--- SUPPLIED MATERIAL Enclosed Below ---

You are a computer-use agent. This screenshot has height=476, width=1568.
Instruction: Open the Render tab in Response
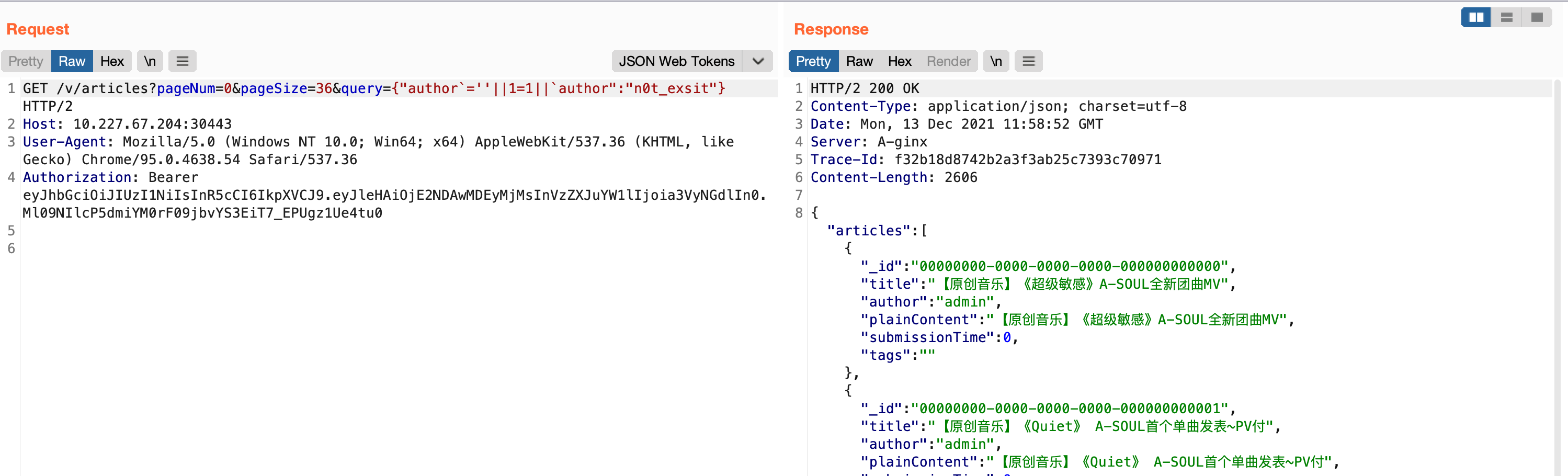[948, 62]
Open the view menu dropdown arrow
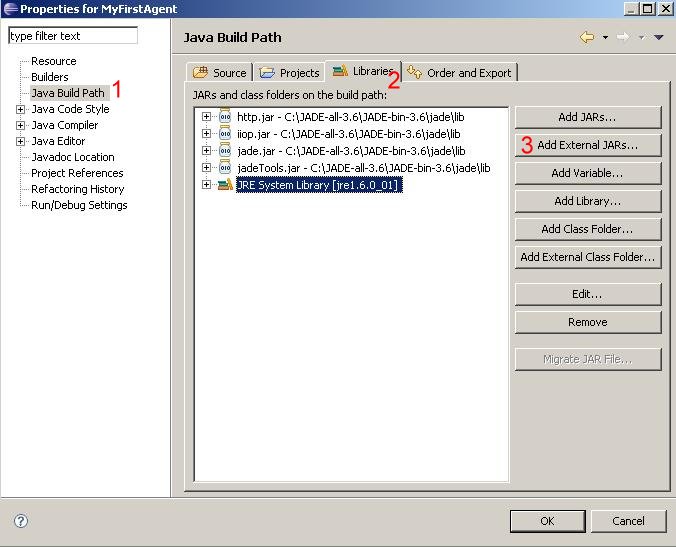Image resolution: width=676 pixels, height=547 pixels. [658, 38]
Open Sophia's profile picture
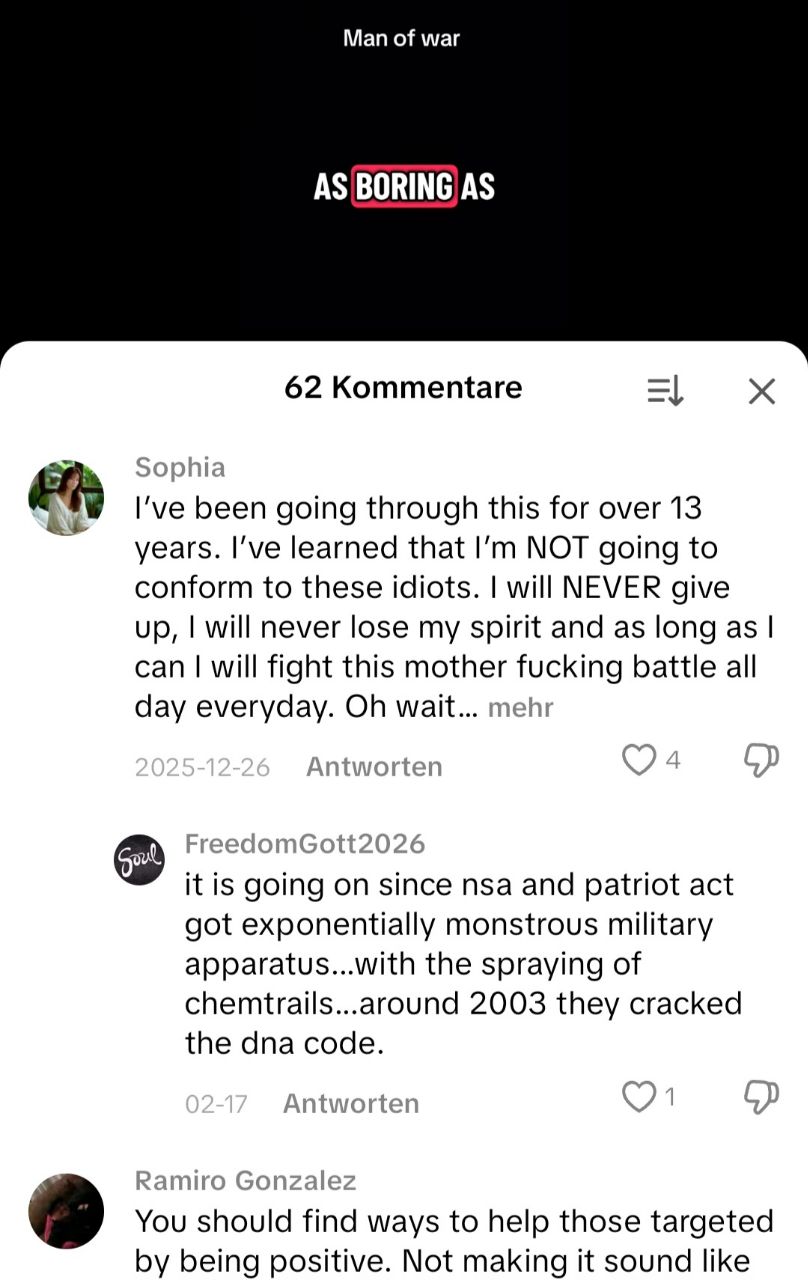 (66, 498)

--- End of Enclosed SUPPLIED MATERIAL ---

PROMPT: From the line containing "Open the view menu dropdown arrow" down to the last line of the entries above, copy each line exactly and nothing more. Leave pictures out.

FINISHED TASK:
Open the view menu dropdown arrow
Image resolution: width=676 pixels, height=547 pixels. [658, 38]
Open Sophia's profile picture
 (66, 498)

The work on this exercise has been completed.